## begin Given data
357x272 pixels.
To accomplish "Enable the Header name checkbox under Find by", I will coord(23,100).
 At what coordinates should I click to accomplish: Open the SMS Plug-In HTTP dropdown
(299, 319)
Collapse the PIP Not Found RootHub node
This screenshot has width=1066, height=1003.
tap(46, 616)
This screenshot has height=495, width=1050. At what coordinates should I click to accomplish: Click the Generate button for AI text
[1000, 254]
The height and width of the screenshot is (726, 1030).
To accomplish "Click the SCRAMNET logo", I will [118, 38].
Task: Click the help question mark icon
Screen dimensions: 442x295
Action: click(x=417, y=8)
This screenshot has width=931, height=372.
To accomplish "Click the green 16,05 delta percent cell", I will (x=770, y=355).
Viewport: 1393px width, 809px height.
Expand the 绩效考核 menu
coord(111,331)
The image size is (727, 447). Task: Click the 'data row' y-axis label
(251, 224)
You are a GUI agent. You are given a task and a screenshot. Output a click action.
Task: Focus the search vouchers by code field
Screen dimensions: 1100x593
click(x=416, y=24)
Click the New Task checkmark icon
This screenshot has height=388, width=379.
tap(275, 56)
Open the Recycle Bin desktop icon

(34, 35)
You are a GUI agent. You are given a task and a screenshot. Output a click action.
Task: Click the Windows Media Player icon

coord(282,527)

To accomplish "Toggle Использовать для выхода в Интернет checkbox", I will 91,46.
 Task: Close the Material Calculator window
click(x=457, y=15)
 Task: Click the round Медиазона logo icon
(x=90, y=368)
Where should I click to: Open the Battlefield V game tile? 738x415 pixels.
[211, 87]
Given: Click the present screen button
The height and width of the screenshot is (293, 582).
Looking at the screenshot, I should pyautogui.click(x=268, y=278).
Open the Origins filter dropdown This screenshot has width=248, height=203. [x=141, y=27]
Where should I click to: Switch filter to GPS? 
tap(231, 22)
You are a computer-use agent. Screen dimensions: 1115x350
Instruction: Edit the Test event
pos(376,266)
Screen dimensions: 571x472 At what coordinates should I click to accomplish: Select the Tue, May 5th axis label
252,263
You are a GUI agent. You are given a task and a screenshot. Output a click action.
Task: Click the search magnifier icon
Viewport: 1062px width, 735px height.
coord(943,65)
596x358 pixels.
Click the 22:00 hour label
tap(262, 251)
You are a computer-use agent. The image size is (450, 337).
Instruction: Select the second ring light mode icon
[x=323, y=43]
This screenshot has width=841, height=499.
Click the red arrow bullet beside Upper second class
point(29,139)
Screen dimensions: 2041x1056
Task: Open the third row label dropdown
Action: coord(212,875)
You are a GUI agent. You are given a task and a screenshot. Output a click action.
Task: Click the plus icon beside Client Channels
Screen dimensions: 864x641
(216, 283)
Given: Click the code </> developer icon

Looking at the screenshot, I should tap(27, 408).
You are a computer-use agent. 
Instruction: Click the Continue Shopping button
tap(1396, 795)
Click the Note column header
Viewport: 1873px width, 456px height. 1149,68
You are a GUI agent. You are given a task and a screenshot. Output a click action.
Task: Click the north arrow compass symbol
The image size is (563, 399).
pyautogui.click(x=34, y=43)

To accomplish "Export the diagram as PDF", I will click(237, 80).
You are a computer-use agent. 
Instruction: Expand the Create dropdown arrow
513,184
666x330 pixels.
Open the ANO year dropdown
## end Given data
#### Exercise objective
Format the material from its first line through the line holding "Action: click(x=417, y=8)", inclusive, as a Markdown table with the columns n and Line, numbering each row and leaving out blank lines.

#### Exercise solution
| n | Line |
|---|---|
| 1 | 357x272 pixels. |
| 2 | To accomplish "Enable the Header name checkbox under Find by", I will coord(23,100). |
| 3 |  At what coordinates should I click to accomplish: Open the SMS Plug-In HTTP dropdown |
| 4 | (299, 319) |
| 5 | Collapse the PIP Not Found RootHub node |
| 6 | This screenshot has width=1066, height=1003. |
| 7 | tap(46, 616) |
| 8 | This screenshot has height=495, width=1050. At what coordinates should I click to accomplish: Click the Generate button for AI text |
| 9 | [1000, 254] |
| 10 | The height and width of the screenshot is (726, 1030). |
| 11 | To accomplish "Click the SCRAMNET logo", I will [118, 38]. |
| 12 | Task: Click the help question mark icon |
| 13 | Screen dimensions: 442x295 |
| 14 | Action: click(x=417, y=8) |